For older or more advanced readers and writers, or if you are looking to incorporate a cross-curriculum literacy and science activity, this worksheet is ideal. Make sure you have discussed examples of climates and weather and explained them well beforehand. Students will use the included chart to jot down their ideas, and then write a paragraph about two different types of climates, with examples of the weather and location for each. Students will also be challenged to use their vocabulary to give good adjectives that illustrate each type of climate. This could be used in class or assigned as a take-home project. Alternatively, teachers could use this as a class activity and discuss it using the chart.

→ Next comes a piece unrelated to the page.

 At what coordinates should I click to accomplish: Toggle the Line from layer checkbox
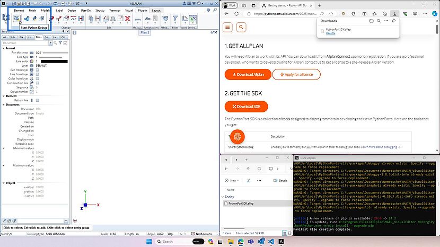37,74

More Activity Ideas on Climate and Weather

Some simple activities can help strengthen student's knowledge and make learning about the difference between climate and weather fun.

Map It

Point out different places on a globe or world map. Ask students what type of weather and climate an area has, and discuss the correct answers as a class.

Weather Writing

Ask students to make observations about the weather in the local area. You could also use this as a writing or journal activity by having them write about the types of weather your are has. Make it personal to them by asking them to describe their favorite type of weather and why.

What About Seasons?

Some students may be confused about the difference between seasons and time. Model the idea that weather is short term, seasons take place during part of the year, and climate takes place over long periods of time. A simple way that students could do this is cute different sized pieces of paper and label each one Weather, Climate, and Season to reinforce the concept.

Around the World

Give students an example of a climate in a different part of the world. Discuss as a class or have students write and describe the climate and how it would impact the lives of people who lived in it.

Musical Circle Toss

With students sitting in a circle, hand one student a small object like a ball or small stuffed animal. Play some music in the background and stop it at random intervals. When the music stops, the student holding the item must name either a type of weather or climate, then they toss the item to a classmate. The classmate will then need to identify whether it is a type of weather or a type of climate

Best Shelters

Discuss what types of shelters might be needed in different climates - this can be a combined art and science activity. Give students some example climates, and then have them draw and describe what type of shelter would be best for them. If you want to infuse more creativity into this activity, ask students to come up with new and innovative features of shelters that would make them great for the type of climate beging discussed. You could also do a hands-on activity such as shown in the video below to creates shelters that could withstand severe weather in different types of climates.

Make Learning Fun

Choosing the right activities and worksheets to reinforce the differences between climate and weather for kids can help make learning about this topic fun. Add your own twists to these ideas and adjust them as needed to make them work for your students. For more advanced learning, you may want to consider moving on to objectively introduce the idea of climate change to kids.